I loved the old PBS series “Upstairs, Downstairs,” which ran from 1971-75 on the BBC. It was revolutionary because it gave almost-equal time to the stories of the servants (downstairs) and the wealthy Edwardian-era family they worked for (upstairs). Jean Marsh, who played a housemaid, was the series co-creator with her friend Eileen Atkins. A new 40th anniversary DVD set has been released by Acorn Media with more than 25 hours of new bonus material.
Marsh returns for three new episodes, this time with Atkins, as the sequel to “Upstairs, Downstairs” begins tonight on PBS.
When the master of 165 Eaton Place, Sir Hallam Holland, carries his wife across the threshold of their new home, Lady Agnes exclaims with pleasure, “What a ghastly old mausoleum!” Neglect has strewn cobwebs everywhere and furred the surfaces with dust.
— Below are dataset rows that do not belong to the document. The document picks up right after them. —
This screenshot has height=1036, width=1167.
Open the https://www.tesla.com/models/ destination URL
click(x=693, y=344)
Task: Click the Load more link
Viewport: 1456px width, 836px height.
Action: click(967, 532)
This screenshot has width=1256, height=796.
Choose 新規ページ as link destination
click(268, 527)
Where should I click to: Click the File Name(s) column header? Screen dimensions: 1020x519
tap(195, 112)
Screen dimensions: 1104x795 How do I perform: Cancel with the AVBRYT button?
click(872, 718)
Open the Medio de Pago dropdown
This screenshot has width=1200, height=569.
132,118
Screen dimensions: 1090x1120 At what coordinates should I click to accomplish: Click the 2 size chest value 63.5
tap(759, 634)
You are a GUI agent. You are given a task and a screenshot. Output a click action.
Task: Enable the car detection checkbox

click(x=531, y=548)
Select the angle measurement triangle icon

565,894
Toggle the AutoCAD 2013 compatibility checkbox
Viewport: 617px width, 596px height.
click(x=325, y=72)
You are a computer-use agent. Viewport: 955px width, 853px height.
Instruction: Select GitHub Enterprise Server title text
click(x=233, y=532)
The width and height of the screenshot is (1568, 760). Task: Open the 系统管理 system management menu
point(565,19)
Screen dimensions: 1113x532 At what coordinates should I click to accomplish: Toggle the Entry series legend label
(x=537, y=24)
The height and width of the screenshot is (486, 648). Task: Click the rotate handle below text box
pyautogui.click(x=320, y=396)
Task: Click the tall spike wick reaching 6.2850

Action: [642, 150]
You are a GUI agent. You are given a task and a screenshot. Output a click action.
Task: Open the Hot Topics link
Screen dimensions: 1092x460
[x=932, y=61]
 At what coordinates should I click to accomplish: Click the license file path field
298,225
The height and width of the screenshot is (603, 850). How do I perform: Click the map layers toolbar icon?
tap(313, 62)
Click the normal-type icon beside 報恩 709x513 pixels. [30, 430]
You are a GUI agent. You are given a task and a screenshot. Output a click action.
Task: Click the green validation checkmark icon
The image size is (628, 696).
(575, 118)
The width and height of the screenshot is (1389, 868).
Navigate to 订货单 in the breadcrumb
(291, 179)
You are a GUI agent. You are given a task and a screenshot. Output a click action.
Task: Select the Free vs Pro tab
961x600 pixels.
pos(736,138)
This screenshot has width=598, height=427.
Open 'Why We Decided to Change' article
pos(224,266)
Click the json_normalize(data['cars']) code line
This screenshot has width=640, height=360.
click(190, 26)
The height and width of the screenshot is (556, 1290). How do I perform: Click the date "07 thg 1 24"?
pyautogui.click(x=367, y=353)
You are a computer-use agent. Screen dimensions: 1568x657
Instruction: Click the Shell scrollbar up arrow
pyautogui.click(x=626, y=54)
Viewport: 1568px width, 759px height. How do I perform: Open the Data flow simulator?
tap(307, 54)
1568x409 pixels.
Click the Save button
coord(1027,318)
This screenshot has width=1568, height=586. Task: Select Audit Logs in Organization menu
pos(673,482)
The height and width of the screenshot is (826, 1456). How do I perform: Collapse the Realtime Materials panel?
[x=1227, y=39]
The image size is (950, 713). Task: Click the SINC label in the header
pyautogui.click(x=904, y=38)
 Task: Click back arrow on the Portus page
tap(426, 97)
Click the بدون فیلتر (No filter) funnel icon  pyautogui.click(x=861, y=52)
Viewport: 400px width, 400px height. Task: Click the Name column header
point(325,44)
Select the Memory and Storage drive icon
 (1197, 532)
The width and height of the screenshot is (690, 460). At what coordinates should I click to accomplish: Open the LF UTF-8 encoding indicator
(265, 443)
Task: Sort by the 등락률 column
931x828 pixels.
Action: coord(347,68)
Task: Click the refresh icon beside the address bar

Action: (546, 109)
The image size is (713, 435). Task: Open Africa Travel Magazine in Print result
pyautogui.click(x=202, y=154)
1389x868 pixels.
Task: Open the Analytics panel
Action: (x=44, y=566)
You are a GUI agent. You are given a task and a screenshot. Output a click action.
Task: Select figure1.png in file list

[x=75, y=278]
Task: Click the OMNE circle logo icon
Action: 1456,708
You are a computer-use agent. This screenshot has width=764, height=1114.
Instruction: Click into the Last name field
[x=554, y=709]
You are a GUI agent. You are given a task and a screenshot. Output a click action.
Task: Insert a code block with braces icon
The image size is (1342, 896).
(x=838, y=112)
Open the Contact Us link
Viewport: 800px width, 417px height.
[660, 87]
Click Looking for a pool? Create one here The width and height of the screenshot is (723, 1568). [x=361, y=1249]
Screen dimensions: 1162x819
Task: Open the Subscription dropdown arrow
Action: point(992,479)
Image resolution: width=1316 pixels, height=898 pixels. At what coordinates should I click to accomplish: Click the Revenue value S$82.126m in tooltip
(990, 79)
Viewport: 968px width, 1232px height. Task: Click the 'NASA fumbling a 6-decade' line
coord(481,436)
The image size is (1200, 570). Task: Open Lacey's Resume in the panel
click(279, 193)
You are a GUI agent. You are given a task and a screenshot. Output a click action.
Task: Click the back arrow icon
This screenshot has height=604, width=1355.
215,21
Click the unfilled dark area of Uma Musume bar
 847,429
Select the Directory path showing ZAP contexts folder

But with a sumptuous renovation and the help of the indomitable housekeeper Rose Buck (Jean Marsh), the iconic address so beloved in the original series Upstairs Downstairs is soon restored to its former glory.
It’s 1936, a tumultuous time in Britain, and within the walls of 165 Eaton Place, characters from an orphanage, a damp Welsh castle, the heart of the British Raj and elsewhere together will face a changing world, not just upstairs and downstairs, but side by side.